Set on a sweltering summer day, it explores racial tensions in a Brooklyn neighbourhood.
Lee’s films, known for his inimitable style, often explore race relations in the US.
He directed 1992’s Malcom X, with Denzel Washington playing the civil rights leader.
Lee revealed on the set of the film he would jokingly ask Washington if he had brought his passport, “just in case we had to slip out of the country under the cover of darkness,” such was the potentially incendiary nature of the movie.
His most recent film is Da 5 Bloods, a Vietnam War drama which also explores Trumpism.

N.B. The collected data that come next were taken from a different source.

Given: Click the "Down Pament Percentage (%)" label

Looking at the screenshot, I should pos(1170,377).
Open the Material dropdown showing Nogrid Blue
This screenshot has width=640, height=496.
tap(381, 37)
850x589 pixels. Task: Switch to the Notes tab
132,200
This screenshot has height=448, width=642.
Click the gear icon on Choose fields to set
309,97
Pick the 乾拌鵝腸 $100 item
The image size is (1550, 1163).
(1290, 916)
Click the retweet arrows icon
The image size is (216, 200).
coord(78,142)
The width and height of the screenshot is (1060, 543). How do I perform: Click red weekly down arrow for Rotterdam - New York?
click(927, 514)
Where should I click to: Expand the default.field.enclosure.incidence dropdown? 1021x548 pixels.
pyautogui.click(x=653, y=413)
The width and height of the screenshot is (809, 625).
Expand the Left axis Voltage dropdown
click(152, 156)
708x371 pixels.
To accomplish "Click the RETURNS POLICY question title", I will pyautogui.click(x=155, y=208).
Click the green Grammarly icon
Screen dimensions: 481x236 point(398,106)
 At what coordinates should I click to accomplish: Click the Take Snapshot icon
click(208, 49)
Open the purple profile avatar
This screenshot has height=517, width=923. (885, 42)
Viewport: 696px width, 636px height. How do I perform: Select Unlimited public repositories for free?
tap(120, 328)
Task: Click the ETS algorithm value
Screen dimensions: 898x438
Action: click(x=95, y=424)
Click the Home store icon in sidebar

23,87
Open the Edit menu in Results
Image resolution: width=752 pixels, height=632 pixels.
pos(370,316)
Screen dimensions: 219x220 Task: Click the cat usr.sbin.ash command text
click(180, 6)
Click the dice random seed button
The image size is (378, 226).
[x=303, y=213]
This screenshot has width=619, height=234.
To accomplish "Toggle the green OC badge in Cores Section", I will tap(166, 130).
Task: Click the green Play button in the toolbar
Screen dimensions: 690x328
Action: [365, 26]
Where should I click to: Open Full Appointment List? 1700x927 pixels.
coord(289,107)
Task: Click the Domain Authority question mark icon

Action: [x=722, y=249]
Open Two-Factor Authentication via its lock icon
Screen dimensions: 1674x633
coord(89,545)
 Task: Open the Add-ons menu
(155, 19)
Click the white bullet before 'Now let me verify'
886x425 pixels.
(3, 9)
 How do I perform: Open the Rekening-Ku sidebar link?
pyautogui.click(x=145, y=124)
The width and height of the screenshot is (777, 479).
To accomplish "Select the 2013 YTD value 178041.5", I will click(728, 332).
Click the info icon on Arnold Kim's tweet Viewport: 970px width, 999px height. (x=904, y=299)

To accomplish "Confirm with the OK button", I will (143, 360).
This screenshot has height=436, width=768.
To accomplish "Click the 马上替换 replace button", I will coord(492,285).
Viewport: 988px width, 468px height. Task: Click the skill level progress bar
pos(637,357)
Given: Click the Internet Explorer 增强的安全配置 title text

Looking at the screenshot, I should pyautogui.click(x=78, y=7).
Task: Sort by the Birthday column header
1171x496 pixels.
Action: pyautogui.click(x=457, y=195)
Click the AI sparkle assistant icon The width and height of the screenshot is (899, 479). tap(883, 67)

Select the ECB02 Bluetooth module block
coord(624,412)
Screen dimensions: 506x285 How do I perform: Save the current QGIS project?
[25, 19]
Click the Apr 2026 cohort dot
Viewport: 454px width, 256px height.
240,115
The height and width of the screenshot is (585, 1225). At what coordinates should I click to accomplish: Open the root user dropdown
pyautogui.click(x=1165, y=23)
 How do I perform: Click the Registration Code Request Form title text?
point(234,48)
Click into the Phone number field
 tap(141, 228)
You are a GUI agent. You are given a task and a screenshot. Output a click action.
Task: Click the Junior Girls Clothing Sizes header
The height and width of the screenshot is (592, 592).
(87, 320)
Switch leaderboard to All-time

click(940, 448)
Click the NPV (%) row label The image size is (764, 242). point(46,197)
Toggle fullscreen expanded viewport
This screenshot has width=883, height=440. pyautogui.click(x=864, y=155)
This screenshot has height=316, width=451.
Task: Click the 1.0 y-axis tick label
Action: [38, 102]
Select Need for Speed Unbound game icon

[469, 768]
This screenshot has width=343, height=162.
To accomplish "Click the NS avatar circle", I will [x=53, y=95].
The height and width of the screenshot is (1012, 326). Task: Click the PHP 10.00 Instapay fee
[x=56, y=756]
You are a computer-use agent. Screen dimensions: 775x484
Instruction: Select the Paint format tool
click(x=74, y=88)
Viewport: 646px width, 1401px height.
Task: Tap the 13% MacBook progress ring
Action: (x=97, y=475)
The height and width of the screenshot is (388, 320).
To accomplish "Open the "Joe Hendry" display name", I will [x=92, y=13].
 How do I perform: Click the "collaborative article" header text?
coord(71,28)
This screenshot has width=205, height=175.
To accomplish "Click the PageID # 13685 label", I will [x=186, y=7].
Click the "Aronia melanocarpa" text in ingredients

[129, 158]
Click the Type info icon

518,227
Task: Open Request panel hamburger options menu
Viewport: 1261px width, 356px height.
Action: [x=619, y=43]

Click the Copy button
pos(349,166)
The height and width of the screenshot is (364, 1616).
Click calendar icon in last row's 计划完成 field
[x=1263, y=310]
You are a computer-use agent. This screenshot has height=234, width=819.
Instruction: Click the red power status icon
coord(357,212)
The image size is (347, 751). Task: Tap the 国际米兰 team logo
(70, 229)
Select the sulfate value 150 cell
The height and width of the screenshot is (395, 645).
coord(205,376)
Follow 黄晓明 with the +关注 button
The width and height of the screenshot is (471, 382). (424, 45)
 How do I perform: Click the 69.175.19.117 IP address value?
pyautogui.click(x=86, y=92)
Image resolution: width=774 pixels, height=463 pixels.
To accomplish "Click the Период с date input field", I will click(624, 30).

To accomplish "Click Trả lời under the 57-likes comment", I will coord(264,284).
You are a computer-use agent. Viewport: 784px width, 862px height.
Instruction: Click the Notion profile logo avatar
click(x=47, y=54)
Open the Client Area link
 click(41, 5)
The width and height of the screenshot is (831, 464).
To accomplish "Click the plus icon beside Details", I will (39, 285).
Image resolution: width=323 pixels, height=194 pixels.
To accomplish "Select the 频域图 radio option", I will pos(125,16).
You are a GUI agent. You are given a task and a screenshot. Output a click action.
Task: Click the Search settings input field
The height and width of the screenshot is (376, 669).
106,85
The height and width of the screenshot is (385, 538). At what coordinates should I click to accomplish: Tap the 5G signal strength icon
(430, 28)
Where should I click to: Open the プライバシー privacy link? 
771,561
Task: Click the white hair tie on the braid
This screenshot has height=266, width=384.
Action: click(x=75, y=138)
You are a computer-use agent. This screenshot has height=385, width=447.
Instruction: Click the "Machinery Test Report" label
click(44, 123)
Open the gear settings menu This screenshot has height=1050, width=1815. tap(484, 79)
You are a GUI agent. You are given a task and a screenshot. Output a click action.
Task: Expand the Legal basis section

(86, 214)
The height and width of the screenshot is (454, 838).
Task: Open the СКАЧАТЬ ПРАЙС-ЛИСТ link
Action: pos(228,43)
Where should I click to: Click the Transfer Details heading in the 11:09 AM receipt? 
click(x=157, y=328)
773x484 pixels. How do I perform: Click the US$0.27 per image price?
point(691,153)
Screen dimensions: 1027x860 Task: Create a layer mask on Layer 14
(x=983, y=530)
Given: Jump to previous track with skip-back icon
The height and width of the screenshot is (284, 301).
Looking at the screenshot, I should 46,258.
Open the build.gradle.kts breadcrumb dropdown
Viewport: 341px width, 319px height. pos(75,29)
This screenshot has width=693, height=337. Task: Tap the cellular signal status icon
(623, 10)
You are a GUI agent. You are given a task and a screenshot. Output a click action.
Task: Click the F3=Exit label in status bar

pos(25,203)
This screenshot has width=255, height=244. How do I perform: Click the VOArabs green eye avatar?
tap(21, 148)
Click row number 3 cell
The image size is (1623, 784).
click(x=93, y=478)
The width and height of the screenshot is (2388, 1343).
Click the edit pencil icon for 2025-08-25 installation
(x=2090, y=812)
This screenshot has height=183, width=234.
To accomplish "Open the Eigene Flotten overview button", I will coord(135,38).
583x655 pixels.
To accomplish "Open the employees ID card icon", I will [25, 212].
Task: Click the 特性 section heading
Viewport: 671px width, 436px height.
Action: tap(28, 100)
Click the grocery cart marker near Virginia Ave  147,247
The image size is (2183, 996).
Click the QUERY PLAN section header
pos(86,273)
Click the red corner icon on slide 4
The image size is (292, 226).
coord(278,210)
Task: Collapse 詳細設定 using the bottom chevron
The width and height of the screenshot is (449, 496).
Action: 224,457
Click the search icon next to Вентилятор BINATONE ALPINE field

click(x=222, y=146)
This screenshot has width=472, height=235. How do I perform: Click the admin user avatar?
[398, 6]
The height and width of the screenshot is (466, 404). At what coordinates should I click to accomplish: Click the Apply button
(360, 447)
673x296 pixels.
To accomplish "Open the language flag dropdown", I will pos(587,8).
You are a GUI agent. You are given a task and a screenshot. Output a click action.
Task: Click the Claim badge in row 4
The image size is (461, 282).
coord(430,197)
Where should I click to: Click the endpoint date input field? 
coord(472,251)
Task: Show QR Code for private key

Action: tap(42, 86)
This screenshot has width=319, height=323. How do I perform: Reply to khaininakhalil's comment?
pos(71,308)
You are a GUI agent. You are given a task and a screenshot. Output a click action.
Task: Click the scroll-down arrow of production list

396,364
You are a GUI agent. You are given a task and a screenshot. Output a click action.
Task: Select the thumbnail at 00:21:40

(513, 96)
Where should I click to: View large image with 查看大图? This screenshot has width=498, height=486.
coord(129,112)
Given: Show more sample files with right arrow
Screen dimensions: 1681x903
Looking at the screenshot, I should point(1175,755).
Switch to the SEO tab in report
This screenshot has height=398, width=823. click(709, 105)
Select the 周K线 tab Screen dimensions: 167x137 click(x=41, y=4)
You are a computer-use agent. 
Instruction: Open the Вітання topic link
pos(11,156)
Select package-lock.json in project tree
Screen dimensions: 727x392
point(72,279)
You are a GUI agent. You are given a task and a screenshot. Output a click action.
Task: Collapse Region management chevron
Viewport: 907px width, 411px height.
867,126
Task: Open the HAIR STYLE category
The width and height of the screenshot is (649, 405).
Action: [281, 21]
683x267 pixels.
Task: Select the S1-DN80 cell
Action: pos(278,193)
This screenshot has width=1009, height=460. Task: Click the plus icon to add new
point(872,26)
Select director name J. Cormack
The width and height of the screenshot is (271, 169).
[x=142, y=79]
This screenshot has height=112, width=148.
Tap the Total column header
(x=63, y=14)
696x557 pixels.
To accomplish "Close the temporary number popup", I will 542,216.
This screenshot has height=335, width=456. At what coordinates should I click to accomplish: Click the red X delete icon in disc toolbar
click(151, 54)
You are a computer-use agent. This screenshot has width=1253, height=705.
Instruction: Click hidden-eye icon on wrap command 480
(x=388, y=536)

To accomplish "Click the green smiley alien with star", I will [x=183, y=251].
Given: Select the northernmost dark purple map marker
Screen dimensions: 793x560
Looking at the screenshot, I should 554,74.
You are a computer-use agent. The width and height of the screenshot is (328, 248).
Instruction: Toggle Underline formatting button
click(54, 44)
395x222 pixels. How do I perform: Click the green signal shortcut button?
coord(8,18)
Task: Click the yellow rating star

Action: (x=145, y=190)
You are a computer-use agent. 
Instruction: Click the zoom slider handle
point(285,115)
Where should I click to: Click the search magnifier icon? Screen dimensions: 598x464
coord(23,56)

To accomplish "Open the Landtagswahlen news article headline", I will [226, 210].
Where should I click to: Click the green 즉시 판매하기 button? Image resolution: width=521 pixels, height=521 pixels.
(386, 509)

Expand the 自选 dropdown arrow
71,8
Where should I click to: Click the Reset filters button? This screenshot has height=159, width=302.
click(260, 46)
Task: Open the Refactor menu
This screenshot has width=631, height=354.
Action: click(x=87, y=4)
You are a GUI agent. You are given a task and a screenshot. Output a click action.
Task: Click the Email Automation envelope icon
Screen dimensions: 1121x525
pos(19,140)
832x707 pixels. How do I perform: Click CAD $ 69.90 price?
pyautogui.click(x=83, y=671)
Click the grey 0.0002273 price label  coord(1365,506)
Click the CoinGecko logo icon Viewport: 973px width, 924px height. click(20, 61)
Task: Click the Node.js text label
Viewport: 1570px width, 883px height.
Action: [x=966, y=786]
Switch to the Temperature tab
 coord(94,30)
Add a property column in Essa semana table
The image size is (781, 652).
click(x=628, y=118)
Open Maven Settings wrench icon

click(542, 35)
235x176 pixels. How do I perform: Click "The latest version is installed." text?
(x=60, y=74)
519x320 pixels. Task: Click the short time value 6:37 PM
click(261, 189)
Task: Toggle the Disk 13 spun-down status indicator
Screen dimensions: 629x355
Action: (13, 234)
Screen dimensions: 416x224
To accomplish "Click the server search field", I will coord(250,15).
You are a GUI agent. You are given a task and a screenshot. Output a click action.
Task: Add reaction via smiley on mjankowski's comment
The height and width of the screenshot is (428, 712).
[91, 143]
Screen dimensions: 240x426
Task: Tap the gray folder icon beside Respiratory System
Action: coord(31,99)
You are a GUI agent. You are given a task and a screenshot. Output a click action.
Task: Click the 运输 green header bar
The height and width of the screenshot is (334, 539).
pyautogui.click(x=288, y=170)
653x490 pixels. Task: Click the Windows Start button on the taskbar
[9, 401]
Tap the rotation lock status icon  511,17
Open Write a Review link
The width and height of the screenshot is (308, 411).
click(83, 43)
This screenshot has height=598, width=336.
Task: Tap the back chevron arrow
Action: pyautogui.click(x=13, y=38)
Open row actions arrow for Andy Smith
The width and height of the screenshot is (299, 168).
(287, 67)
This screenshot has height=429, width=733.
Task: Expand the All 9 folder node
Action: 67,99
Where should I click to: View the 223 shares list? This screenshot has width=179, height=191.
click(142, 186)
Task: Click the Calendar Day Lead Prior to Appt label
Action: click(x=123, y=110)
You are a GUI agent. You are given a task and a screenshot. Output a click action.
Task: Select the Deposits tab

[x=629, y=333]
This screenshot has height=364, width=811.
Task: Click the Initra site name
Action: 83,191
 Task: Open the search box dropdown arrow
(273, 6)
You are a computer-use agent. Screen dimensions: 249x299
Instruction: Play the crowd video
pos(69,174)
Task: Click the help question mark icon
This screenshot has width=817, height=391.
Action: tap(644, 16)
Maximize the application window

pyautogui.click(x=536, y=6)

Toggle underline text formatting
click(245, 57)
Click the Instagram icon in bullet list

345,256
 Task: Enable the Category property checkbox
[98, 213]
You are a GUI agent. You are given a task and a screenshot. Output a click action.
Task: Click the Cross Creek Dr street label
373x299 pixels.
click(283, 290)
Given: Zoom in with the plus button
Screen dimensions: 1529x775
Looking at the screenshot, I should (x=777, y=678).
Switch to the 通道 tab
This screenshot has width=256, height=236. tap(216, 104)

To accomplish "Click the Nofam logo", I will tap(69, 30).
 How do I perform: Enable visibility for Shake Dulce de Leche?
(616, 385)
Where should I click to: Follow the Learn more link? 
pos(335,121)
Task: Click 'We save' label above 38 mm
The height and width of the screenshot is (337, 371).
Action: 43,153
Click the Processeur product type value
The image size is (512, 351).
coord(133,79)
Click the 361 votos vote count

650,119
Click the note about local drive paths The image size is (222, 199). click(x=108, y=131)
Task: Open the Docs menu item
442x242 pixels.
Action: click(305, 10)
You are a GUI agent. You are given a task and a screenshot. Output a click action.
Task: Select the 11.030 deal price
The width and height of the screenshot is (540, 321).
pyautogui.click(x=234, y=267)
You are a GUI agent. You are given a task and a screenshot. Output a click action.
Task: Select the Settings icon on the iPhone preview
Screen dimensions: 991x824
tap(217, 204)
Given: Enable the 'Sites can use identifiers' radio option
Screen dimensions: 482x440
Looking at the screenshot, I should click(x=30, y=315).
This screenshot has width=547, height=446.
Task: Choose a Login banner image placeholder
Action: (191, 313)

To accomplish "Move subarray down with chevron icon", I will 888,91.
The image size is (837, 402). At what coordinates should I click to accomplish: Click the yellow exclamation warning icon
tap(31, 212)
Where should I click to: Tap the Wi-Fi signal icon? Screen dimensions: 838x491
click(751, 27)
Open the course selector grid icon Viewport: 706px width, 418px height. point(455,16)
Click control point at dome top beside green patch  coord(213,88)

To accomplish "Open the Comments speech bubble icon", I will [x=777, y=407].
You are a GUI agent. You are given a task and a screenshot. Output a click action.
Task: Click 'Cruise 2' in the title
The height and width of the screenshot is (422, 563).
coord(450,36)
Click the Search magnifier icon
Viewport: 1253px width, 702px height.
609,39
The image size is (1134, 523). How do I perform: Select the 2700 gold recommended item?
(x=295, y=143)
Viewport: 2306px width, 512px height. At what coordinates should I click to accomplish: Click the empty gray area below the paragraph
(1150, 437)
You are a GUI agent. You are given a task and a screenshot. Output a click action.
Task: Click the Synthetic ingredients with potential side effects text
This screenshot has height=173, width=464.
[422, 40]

American Cinematheque board chair Rick Nicita said: “Our virtual presentation of the AC award to Spike Lee is a celebration of his extraordinary body of work and an incredible look at the importance of his legacy to his generation and the ones that are following as told by his friends and collaborators over four decades.”
The American Cinematheque is a non-profit organisation dedicated to the public presentation of the moving image in all its forms.
Previous recipients of its annual award include Washington, Bradley Cooper, George Clooney, Charlize Theron, Julia Roberts and Al Pacino.